In partnership with the District, building 21st century learning environments plays a critical role in the successful implementation of the Providence Turnaround Plan. In addition to this major Pre-K through 8 investment, there are several other exciting projects outlined in the amended plan including:
- Windmill Street School (110 Paul Street, $30,500,000): This school site will be renovated to serve as swing space by the beginning of the 2022-2023 school year and for the next several years. After use as swing space, the goal is for the facility to be transitioned into a dedicated school facility. The District will continue to evaluate long-term educational programming that will be suitable for this space.
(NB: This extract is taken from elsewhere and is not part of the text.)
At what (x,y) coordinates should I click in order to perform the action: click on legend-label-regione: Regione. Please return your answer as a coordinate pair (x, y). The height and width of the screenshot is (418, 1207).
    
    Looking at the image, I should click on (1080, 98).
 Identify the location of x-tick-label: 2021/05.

- Spaziano Elementary and Spaziano Annex (85 Laurel Hill Road, $24,043,078): In alignment with moving towards Pre-K to 8 stand-alone facilities or hubs throughout the District, Spaziano Elementary and the Spaziano Annex will be renovated to reflect updated goals and plans. Spaziano Annex will be rebuilt to be nearly double its size to support this vision, going from 17,000 square feet to 30,000 square feet.
- Carl G. Lauro (99 Kenyon Street, $34,000,000 ): In alignment with moving towards Pre-K to 8 stand-alone facilities or hubs throughout the district, Carl Lauro, a historic landmark, will be renovated to be better utilized by the existing school community.
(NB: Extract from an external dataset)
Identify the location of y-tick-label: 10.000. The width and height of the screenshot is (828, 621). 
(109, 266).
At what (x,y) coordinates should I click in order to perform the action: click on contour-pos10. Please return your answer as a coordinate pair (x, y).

- Classical High School (770 Westminster Street, $25,250,908): Building off of the renovations that were recently completed in the science and math wing of the complex, the school will see significant improvements addressing major system deficiencies and investing over $3 million in student centric innovations and high impact visual enhancements.
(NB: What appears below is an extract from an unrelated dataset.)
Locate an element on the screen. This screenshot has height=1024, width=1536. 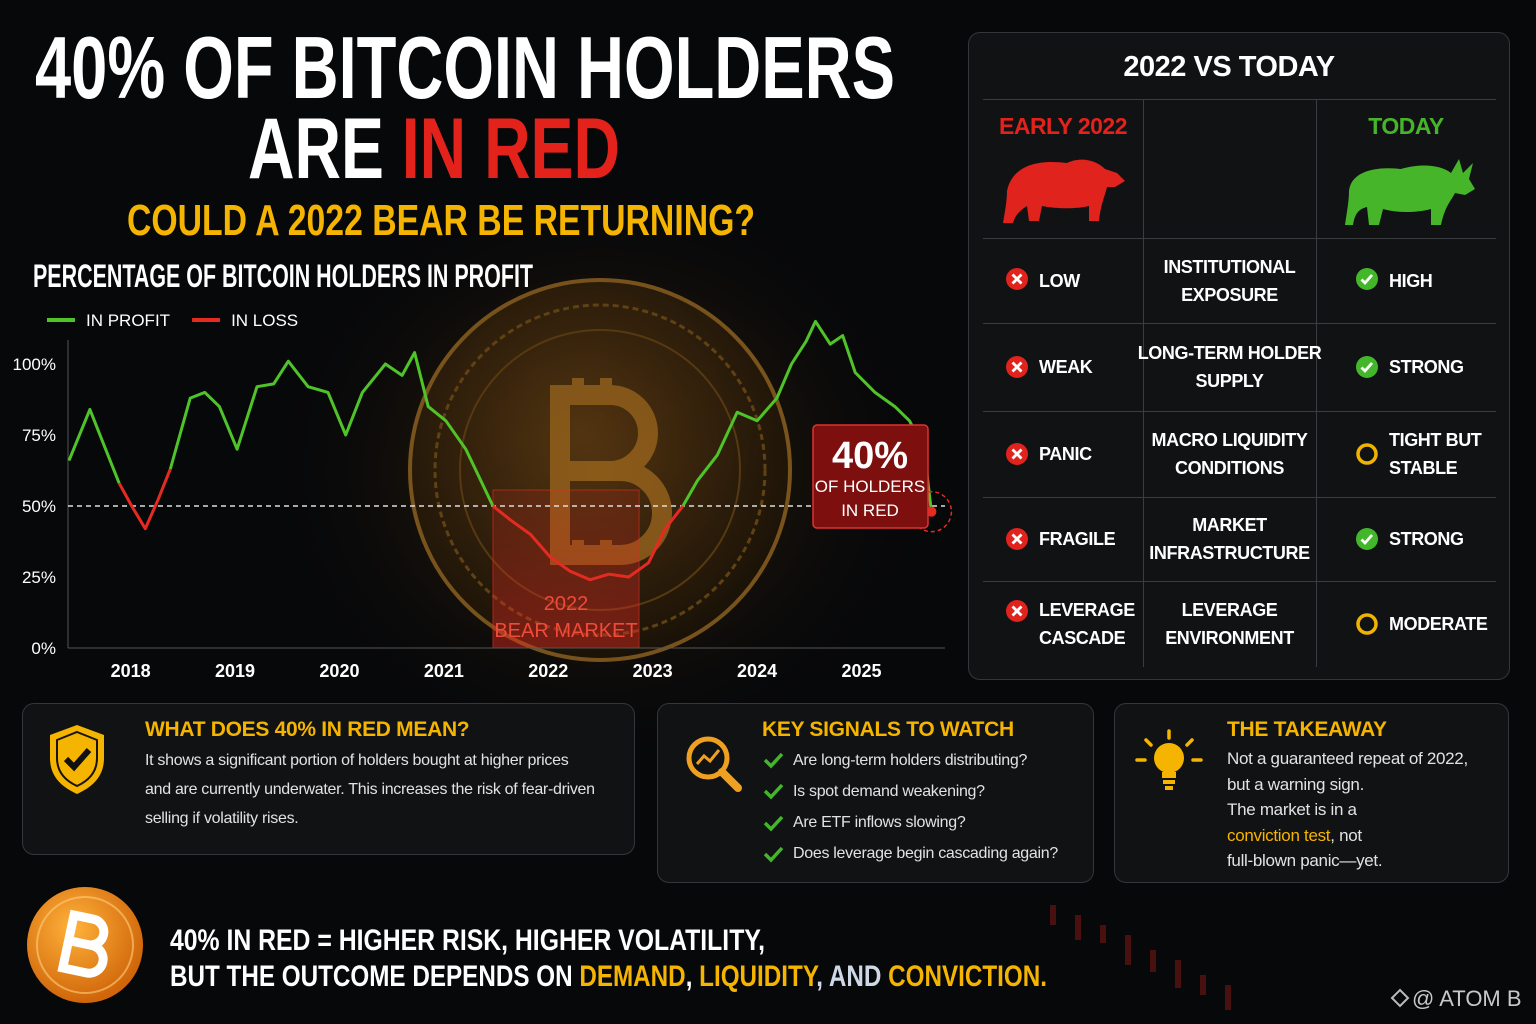
x-tick-label: 2022 is located at coordinates (548, 671).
«We must move across all fronts to transform the Providence schools and deliver for the students and families of this city, and that includes the spaces where learning takes place,» said Education Commissioner Angélica Infante-Green. «The generosity of Mayor Paolino is a testament to his commitment to the community, and I look forward to turning this building into a space where educational excellence becomes routine. I also look forward to working with Mayor Elorza and city leaders as we advance a building plan that provides the foundation for real and lasting change for generations of Providence students.»
The approval of the School Capital Plan coupled with unprecedented investments in Providence’s Capital Improvement Plan marks transformative investments in the city’s infrastructure. Since the plan’s original submission and throughout 2019, school buildings have seen structural repairs, improvements to the exterior of buildings, fire code improvements, security enhancements, mechanical and electrical maintenance, and continued investments in high impact enhancement projects and student-centric innovations. Many of the investments realized have been informed by the robust, year-long All In: Our Learning Spaces community engagement process, led by experts at StudioJAED in late 2017.
“Transforming our schools is a community effort, and former Mayor Paolino’s actions today set an incredibly high bar for giving back to the community,” said Harrison Peters, superintendent of Providence Public Schools. “The district will be working with the community to gain your input into the design process for this building and other upcoming capital projects, because all of us have roles to play in turning around Providence Public Schools.”
Projects included in the $20 million bond as well as the School Capital Plan can be found on the All In: Our School Facilities interactive map.